Overview of Numeric Filtergram Display

When moving your mouse anywhere over the Filtergram panel, the following buttons display:
 

a. Currently Selected button in top left corner: when you make selections on the histogram, the button’s label changes to indicate your number of selections. Click the button to open a new panel that lists every selected Range and Value currently selected in the histogram. From this panel you can continue to refine the numeric values you want to filter on in your dataset. If you already know the ranges and values that you want to filter on in your dataset, you can click this button instead of using the histogram. From the new panel you can enter values and ranges to begin your filtering operations. The actions you can take from this panel are described below in the sections "Show as Graph—Filtering Options" and "Show as List—Filtering Options".
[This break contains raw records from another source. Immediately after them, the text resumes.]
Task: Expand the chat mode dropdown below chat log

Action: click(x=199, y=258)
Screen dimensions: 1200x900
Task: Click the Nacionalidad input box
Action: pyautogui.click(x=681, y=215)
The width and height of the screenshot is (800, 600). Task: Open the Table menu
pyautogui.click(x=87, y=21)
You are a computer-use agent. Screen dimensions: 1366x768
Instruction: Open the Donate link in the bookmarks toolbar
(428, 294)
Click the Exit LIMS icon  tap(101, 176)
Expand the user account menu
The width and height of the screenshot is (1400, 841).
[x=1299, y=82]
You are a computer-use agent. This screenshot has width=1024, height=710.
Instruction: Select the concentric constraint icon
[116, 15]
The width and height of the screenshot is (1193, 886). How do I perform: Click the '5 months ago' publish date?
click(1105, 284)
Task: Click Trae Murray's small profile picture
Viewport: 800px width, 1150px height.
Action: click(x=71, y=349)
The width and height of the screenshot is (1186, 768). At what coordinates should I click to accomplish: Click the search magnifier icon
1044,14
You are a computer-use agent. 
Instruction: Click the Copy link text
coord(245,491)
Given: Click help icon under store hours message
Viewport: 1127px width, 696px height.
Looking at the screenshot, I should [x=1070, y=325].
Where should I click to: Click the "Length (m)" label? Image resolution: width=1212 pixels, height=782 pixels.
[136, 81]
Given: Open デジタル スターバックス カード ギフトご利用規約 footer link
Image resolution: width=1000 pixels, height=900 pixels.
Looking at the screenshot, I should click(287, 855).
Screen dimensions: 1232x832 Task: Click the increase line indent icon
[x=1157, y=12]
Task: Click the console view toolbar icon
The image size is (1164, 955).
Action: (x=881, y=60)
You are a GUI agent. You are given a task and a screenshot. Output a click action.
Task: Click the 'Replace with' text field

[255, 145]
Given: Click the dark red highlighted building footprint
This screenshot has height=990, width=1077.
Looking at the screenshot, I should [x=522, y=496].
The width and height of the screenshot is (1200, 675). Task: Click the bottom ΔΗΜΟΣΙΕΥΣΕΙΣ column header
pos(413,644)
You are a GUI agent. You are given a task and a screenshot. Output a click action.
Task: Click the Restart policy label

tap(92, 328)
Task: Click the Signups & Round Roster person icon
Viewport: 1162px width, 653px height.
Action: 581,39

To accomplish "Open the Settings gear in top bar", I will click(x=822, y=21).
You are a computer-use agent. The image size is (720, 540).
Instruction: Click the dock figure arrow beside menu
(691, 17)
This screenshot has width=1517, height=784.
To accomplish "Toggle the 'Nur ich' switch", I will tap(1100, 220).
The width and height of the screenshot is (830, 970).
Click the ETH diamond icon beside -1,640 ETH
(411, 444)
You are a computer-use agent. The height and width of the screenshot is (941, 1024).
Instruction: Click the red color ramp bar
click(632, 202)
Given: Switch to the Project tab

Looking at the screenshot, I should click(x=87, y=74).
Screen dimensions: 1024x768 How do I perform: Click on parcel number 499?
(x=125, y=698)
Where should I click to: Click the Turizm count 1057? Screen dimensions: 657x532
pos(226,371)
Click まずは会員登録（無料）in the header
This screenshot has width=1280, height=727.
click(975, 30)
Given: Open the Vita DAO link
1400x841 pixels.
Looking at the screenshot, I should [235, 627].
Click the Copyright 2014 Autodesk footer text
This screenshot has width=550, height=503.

b. Log button in bottom left corner: toggles on a logarithmic scale (log) view of your data. By default, a linear view of the data is displayed in the filtergram. However, if you have a large numerical range in which one or a few points in the data are much larger than the bulk of the data, the log view adjusts for skewness in your data.


c. Show Zoom/Pan in bottom left corner: toggles on and off an overview tool used for viewing the relative position of values and ranges that you have zoomed into on the numeric histogram. Zooming and panning operations are described below in the section "Show as Graph—Filtering Options"

d. When moving your mouse anywhere over the Filtergram panel, the following buttons display:


Type: when you mouse over this button, a ratio displays to express the count of currently selected numeric type rows relative to all numeric type rows in the dataset. If nothing is selected on the histogram, the ratio reflects the total count for numeric type rows relative to all rows in the dataset. When you click this button, you dynamically hide these numeric values in your dataset. This is useful if you have blanks, errors or other non-numeric values in this column and want to view only those data types.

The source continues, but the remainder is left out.